I guess one way of putting my point here is that you probably think of "human disempowerment" as a terminal state that is astronomically bad, and probably far worse than "all currently existing humans die". But I don't really agree with this. Human disempowerment just means that the species homo sapiens is disempowered, and I don't see why we should draw the relevant moral boundary around our species. We can imagine other boundaries like "our current cultural and moral values", which I think would drift dramatically over time even if the human species remained.
I'm just not really attached to the general frame here. I don't identify much with "human values" in the abstract as opposed to other salient characteristics of intelligent beings. I think standard EA framing around "humans" is simply bad in an important way relevant to these arguments (and this includes most attempts I've seen to broaden the standard arguments to remove references to humans). Even when an EA insists their concern isn't about the human species per se I typically end up disagreeing on some other fundamental point here that seems like roughly the same thing I'm pointing at. Unfortunately, I consistently have trouble conveying this point to people, so I'm not likely to be understood here unless I give a very thorough argument.
I suspect it's a bit like the arguments vegans have with non-vegans about whether animals are OK to eat because they're "not human". There's a conceptual leap from "I care a lot about humans" to "I don't necessarily care a lot about the human species boundary" that people don't reliably find intuitive except perhaps after a lot of reflection. Most ordinary instances of arguments between vegans and non-vegans are not going to lead to people successfully crossing this conceptual gap. It's just a counterintuitive concept for most people.

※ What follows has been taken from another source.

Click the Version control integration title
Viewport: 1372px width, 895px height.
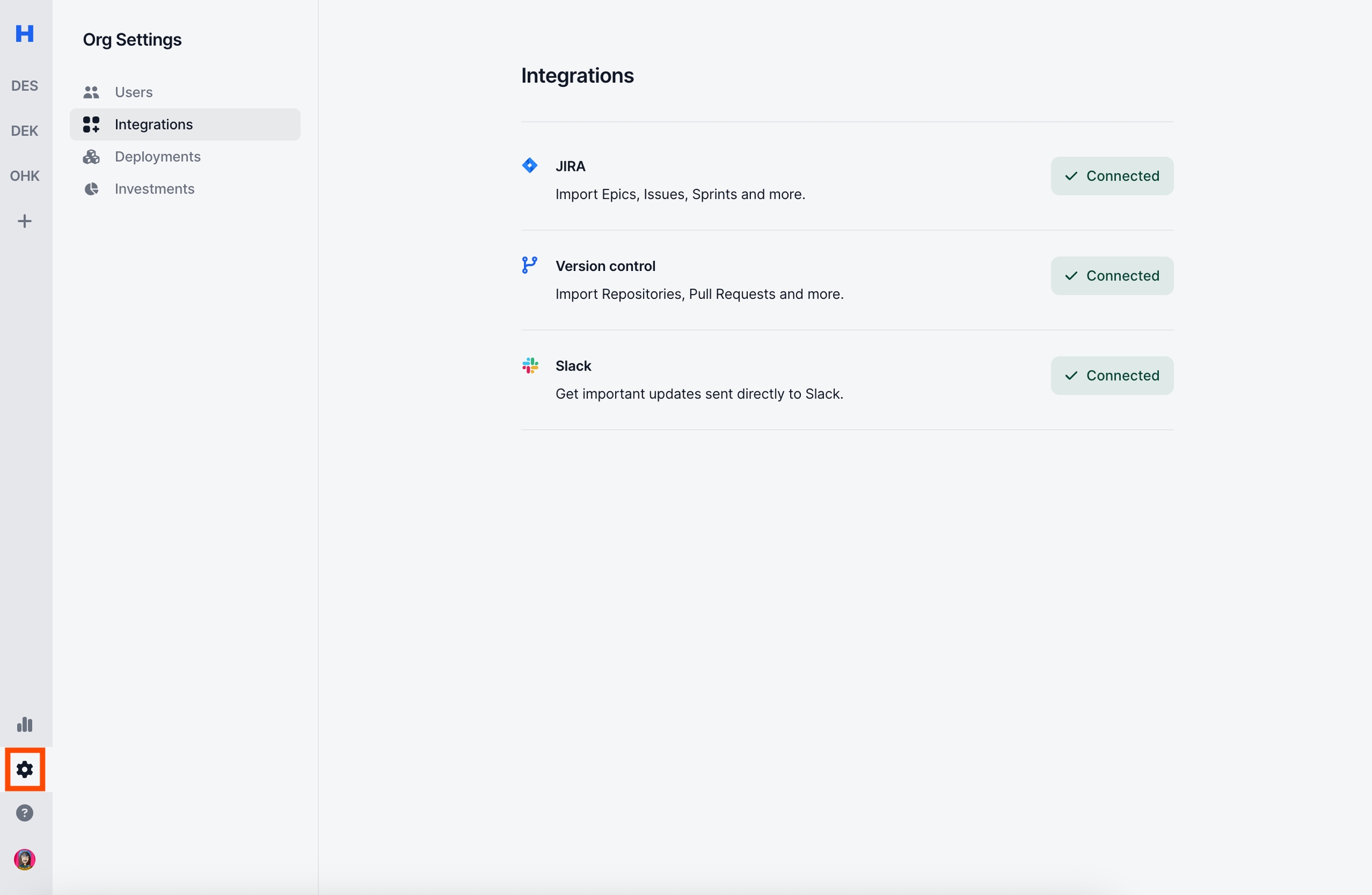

Perhaps as a brief example to help illustrate my point, it seems very plausible to me that I would identify more strongly with a smart behavioral LLM clone of me trained on my personal data compared to how much I'd identify with the human species. This includes imperfections in the behavioral clone arising from failures to perfectly generalize from my data (though excluding extreme cases like the entity not generalizing any significant behavioral properties at all). Even if this clone were not aligned with humanity in the strong sense often meant by EAs, I would not obviously consider it bad to give this behavioral clone power, even at the expense of empowering "real humans".
On top of all of this, I think I disagree with your argument about discount rates, since I think you're ignoring the case for high discount rates based on epistemic uncertainty, rather than pure time preferences.